They’ll also have to sell the movie largely without Miyazaki himself. Jesteadt says it was “pretty clear” even years ahead of time that the 82-year-old Miyazaki was unlikely to be an “active participant” in the promotion of the film, though that could change.
“He is his own person. I can’t say anything for certain, but my understanding is that we’re looking to find a way to really celebrate his legacy. Being older, we want to respect the difficulty of traveling,” Jesteadt said. “And this film is deeply personal for him. The film is the statement. We’re trying to treat it that way. He created this semi-autobiographical story I think really touches on so many aspects of his life, his relationships, and his thoughts in a really exciting, fantasy-adventure setting. That is the testimony in some ways.”

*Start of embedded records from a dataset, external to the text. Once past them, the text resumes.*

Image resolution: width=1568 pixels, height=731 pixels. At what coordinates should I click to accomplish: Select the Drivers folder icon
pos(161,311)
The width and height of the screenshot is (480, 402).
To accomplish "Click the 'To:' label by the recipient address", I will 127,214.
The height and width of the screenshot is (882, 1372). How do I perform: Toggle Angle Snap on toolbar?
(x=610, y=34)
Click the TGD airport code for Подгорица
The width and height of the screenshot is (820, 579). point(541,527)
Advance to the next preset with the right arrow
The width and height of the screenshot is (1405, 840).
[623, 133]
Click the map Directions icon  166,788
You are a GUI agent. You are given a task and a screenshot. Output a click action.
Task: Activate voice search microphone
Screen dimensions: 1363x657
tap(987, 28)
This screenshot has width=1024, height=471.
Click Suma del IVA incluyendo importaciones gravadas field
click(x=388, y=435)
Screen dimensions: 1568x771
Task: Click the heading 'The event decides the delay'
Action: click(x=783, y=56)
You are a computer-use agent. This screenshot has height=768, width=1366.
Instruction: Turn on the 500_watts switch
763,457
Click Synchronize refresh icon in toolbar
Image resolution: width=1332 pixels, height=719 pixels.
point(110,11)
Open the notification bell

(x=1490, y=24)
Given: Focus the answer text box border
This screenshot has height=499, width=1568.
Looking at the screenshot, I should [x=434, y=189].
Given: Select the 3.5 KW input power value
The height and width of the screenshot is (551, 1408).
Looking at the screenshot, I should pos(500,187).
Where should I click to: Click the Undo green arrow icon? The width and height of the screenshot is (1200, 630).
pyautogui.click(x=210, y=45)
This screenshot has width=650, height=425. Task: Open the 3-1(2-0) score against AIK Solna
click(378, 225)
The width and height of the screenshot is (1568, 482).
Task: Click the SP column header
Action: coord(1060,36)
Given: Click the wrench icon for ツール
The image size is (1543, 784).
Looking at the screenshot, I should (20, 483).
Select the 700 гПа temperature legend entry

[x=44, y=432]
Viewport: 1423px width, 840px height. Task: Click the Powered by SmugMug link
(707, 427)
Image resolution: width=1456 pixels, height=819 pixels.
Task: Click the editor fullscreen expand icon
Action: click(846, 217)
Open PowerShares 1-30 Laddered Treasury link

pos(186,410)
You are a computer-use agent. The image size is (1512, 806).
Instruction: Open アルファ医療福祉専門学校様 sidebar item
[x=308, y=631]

Nishioka though hesitates to call “The Boy and the Heron” Miyazaki’s swan song, even though every headline you’ll see along with Miyazaki’s own retirement comments suggest otherwise.
“At Studio Ghibli, we don’t consider this to be Miyazaki’s last film. So we believe that this will not be his last film,” Nishioka said. “However, Miyazaki is 82-years-old. Yet he comes and works very intentionally and energetically at the studio on new projects.”
But Miyazaki did not accompany the film for its TIFF premiere, and it’s unlikely he’ll make his way stateside anytime soon, including for GKIDS’ Animation Is Film festival in October. He’s not thinking about its Oscar chances either.
“We’re not doing this to promote our chances for the Oscar. We’re doing it to promote showing the film. GKIDS might disagree with us,” Nishioka said. “Studio Ghibli is not thinking of having this film be in competition with other films. We don’t want to think that films have wins and losses attached to them. Miyazaki just wants people to see the film and to enjoy the film.”